Records from a data source:
————————
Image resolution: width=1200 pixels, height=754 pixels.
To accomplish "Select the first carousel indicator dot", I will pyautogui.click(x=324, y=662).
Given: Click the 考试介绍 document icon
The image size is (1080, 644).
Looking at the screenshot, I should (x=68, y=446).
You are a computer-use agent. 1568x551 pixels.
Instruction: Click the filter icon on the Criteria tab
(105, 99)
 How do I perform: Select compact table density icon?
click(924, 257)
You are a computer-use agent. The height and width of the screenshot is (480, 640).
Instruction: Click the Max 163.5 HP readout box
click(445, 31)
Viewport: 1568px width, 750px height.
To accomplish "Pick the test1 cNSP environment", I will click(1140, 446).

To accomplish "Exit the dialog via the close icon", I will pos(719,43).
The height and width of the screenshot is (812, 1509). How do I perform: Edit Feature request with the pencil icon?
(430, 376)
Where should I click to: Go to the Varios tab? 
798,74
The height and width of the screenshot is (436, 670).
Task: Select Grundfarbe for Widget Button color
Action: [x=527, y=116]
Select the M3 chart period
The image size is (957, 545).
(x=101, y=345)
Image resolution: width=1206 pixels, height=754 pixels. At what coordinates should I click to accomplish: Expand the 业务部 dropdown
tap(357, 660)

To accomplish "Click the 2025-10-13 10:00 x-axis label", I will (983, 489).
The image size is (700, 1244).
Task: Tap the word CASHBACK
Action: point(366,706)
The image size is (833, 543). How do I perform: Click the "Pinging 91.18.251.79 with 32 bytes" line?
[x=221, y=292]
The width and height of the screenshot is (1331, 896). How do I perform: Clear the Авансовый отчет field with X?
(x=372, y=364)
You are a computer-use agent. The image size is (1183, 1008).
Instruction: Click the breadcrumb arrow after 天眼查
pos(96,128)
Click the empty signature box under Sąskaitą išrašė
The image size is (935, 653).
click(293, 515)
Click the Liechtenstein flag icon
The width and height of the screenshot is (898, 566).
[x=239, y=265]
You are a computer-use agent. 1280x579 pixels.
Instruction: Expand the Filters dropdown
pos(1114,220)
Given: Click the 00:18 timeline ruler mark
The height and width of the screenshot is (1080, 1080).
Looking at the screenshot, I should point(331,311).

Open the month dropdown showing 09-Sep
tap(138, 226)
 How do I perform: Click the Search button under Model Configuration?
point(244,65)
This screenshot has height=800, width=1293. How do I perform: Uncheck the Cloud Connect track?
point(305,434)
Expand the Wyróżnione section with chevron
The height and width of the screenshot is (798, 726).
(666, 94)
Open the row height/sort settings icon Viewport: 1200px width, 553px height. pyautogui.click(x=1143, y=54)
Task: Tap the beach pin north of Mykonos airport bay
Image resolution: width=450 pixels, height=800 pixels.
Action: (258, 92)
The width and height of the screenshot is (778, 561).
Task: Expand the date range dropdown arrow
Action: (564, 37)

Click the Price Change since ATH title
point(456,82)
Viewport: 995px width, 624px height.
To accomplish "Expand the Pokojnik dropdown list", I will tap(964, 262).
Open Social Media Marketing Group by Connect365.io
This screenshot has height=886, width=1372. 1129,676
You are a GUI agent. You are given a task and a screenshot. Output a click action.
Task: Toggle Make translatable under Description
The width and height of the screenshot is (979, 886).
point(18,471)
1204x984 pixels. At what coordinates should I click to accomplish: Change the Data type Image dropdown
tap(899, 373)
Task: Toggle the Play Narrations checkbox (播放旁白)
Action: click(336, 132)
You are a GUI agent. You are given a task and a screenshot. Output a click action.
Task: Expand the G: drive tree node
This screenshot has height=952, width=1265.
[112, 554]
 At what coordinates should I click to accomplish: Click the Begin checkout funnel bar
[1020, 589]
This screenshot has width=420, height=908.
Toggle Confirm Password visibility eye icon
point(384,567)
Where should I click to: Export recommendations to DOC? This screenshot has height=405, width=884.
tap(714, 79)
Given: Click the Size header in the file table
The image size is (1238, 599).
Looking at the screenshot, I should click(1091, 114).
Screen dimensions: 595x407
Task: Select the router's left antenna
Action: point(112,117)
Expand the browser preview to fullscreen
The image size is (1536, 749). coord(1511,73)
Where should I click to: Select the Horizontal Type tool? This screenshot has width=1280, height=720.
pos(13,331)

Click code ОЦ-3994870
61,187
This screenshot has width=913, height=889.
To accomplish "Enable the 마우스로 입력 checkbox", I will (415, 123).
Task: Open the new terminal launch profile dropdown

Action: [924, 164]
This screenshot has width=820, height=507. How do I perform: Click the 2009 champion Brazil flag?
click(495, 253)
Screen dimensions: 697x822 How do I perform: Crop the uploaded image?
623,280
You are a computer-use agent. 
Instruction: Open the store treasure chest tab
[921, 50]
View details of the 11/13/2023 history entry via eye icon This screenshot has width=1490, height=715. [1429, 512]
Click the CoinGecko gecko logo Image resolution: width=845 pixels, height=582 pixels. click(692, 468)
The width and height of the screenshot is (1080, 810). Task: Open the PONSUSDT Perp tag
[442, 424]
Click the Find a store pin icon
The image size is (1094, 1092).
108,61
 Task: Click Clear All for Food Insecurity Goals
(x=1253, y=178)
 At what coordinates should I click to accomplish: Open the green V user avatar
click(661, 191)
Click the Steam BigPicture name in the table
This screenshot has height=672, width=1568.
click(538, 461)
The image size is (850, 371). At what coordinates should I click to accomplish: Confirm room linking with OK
————————
Restate every line of the data word for word.

Image resolution: width=1200 pixels, height=754 pixels.
To accomplish "Select the first carousel indicator dot", I will pyautogui.click(x=324, y=662).
Given: Click the 考试介绍 document icon
The image size is (1080, 644).
Looking at the screenshot, I should (x=68, y=446).
You are a computer-use agent. 1568x551 pixels.
Instruction: Click the filter icon on the Criteria tab
(105, 99)
 How do I perform: Select compact table density icon?
click(924, 257)
You are a computer-use agent. The height and width of the screenshot is (480, 640).
Instruction: Click the Max 163.5 HP readout box
click(445, 31)
Viewport: 1568px width, 750px height.
To accomplish "Pick the test1 cNSP environment", I will click(1140, 446).

To accomplish "Exit the dialog via the close icon", I will pos(719,43).
The height and width of the screenshot is (812, 1509). How do I perform: Edit Feature request with the pencil icon?
(430, 376)
Where should I click to: Go to the Varios tab? 
798,74
The height and width of the screenshot is (436, 670).
Task: Select Grundfarbe for Widget Button color
Action: [x=527, y=116]
Select the M3 chart period
The image size is (957, 545).
(x=101, y=345)
Image resolution: width=1206 pixels, height=754 pixels. At what coordinates should I click to accomplish: Expand the 业务部 dropdown
tap(357, 660)

To accomplish "Click the 2025-10-13 10:00 x-axis label", I will (983, 489).
The image size is (700, 1244).
Task: Tap the word CASHBACK
Action: point(366,706)
The image size is (833, 543). How do I perform: Click the "Pinging 91.18.251.79 with 32 bytes" line?
[x=221, y=292]
The width and height of the screenshot is (1331, 896). How do I perform: Clear the Авансовый отчет field with X?
(x=372, y=364)
You are a computer-use agent. The image size is (1183, 1008).
Instruction: Click the breadcrumb arrow after 天眼查
pos(96,128)
Click the empty signature box under Sąskaitą išrašė
The image size is (935, 653).
click(293, 515)
Click the Liechtenstein flag icon
The width and height of the screenshot is (898, 566).
[x=239, y=265]
You are a computer-use agent. 1280x579 pixels.
Instruction: Expand the Filters dropdown
pos(1114,220)
Given: Click the 00:18 timeline ruler mark
The height and width of the screenshot is (1080, 1080).
Looking at the screenshot, I should point(331,311).

Open the month dropdown showing 09-Sep
tap(138, 226)
 How do I perform: Click the Search button under Model Configuration?
point(244,65)
This screenshot has height=800, width=1293. How do I perform: Uncheck the Cloud Connect track?
point(305,434)
Expand the Wyróżnione section with chevron
The height and width of the screenshot is (798, 726).
(666, 94)
Open the row height/sort settings icon Viewport: 1200px width, 553px height. pyautogui.click(x=1143, y=54)
Task: Tap the beach pin north of Mykonos airport bay
Image resolution: width=450 pixels, height=800 pixels.
Action: (258, 92)
The width and height of the screenshot is (778, 561).
Task: Expand the date range dropdown arrow
Action: (564, 37)

Click the Price Change since ATH title
point(456,82)
Viewport: 995px width, 624px height.
To accomplish "Expand the Pokojnik dropdown list", I will tap(964, 262).
Open Social Media Marketing Group by Connect365.io
This screenshot has height=886, width=1372. 1129,676
You are a GUI agent. You are given a task and a screenshot. Output a click action.
Task: Toggle Make translatable under Description
The width and height of the screenshot is (979, 886).
point(18,471)
1204x984 pixels. At what coordinates should I click to accomplish: Change the Data type Image dropdown
tap(899, 373)
Task: Toggle the Play Narrations checkbox (播放旁白)
Action: click(336, 132)
You are a GUI agent. You are given a task and a screenshot. Output a click action.
Task: Expand the G: drive tree node
This screenshot has height=952, width=1265.
[112, 554]
 At what coordinates should I click to accomplish: Click the Begin checkout funnel bar
[1020, 589]
This screenshot has width=420, height=908.
Toggle Confirm Password visibility eye icon
point(384,567)
Where should I click to: Export recommendations to DOC? This screenshot has height=405, width=884.
tap(714, 79)
Given: Click the Size header in the file table
The image size is (1238, 599).
Looking at the screenshot, I should click(1091, 114).
Screen dimensions: 595x407
Task: Select the router's left antenna
Action: point(112,117)
Expand the browser preview to fullscreen
The image size is (1536, 749). coord(1511,73)
Where should I click to: Select the Horizontal Type tool? This screenshot has width=1280, height=720.
pos(13,331)

Click code ОЦ-3994870
61,187
This screenshot has width=913, height=889.
To accomplish "Enable the 마우스로 입력 checkbox", I will (415, 123).
Task: Open the new terminal launch profile dropdown

Action: [924, 164]
This screenshot has width=820, height=507. How do I perform: Click the 2009 champion Brazil flag?
click(495, 253)
Screen dimensions: 697x822 How do I perform: Crop the uploaded image?
623,280
You are a computer-use agent. 
Instruction: Open the store treasure chest tab
[921, 50]
View details of the 11/13/2023 history entry via eye icon This screenshot has width=1490, height=715. [1429, 512]
Click the CoinGecko gecko logo Image resolution: width=845 pixels, height=582 pixels. click(692, 468)
The width and height of the screenshot is (1080, 810). Task: Open the PONSUSDT Perp tag
[442, 424]
Click the Find a store pin icon
The image size is (1094, 1092).
108,61
 Task: Click Clear All for Food Insecurity Goals
(x=1253, y=178)
 At what coordinates should I click to accomplish: Open the green V user avatar
click(661, 191)
Click the Steam BigPicture name in the table
This screenshot has height=672, width=1568.
click(538, 461)
The image size is (850, 371). At what coordinates should I click to accomplish: Confirm room linking with OK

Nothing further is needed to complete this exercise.